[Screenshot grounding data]

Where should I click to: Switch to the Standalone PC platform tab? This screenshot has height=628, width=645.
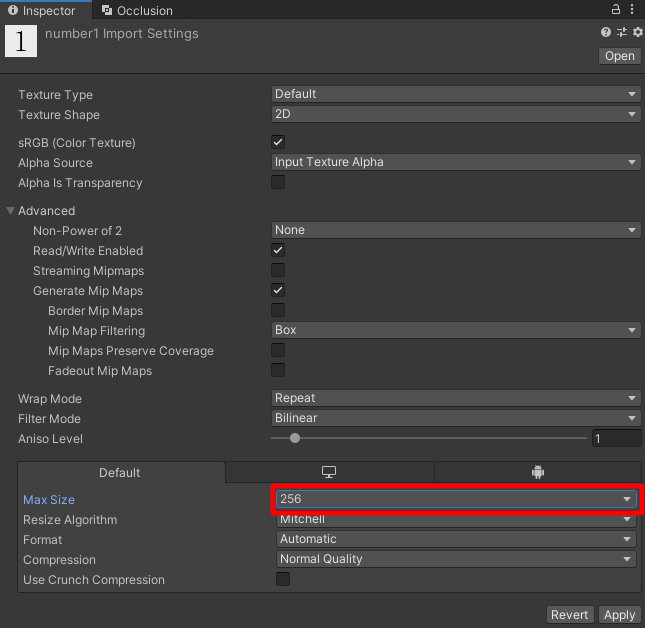click(x=329, y=473)
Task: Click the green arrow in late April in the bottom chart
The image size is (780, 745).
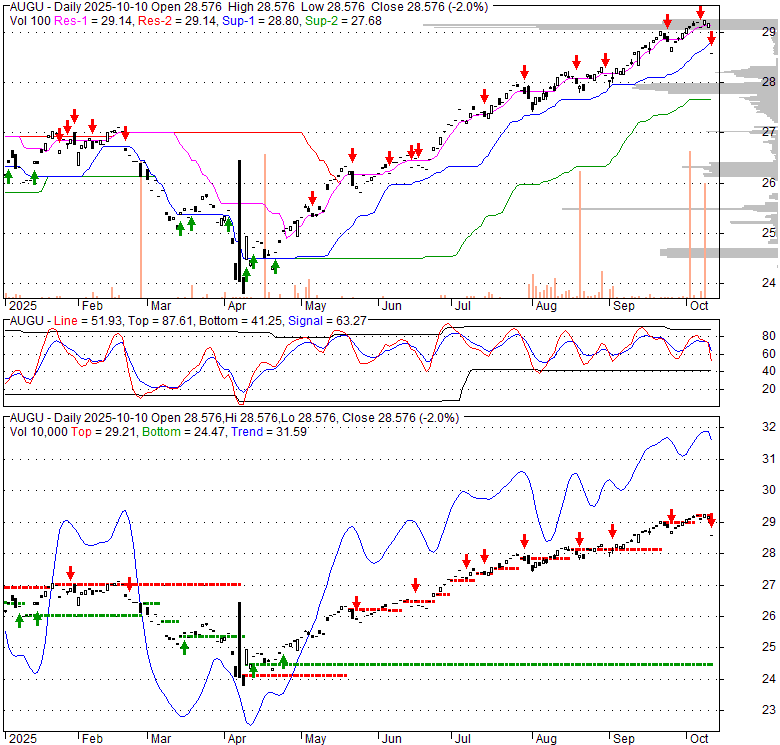Action: [x=283, y=661]
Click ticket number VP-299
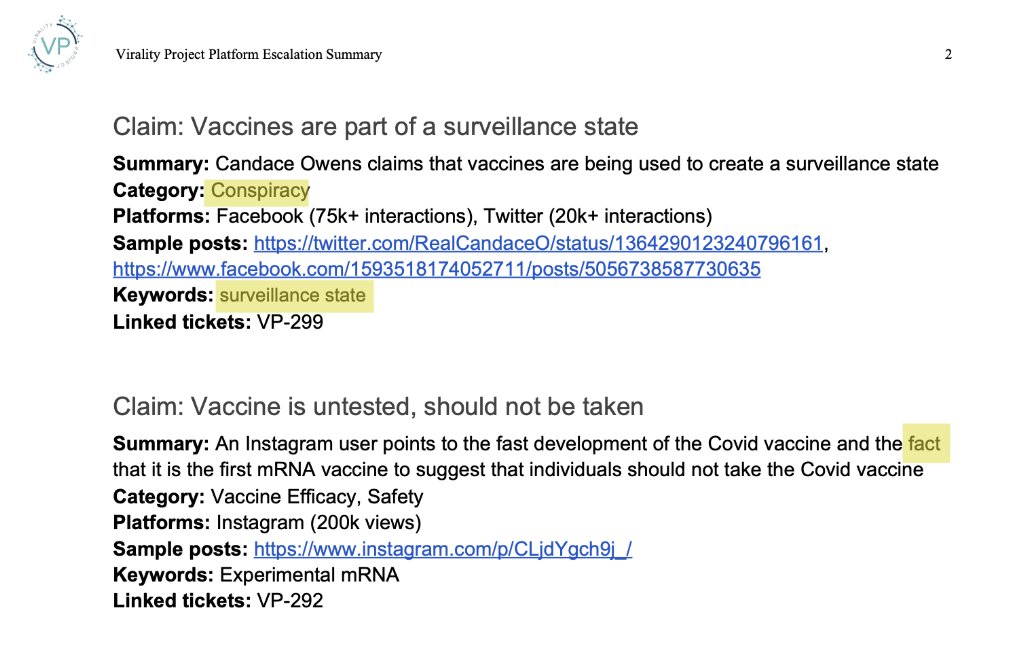 290,322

The problem>
Repeat the entries exactly, pictures left out.

Answer for this exercise>
Where should I click to: Switch to the Standalone PC platform tab? This screenshot has height=628, width=645.
click(x=329, y=473)
Task: Click the green arrow in late April in the bottom chart
The image size is (780, 745).
Action: [x=283, y=661]
Click ticket number VP-299
 290,322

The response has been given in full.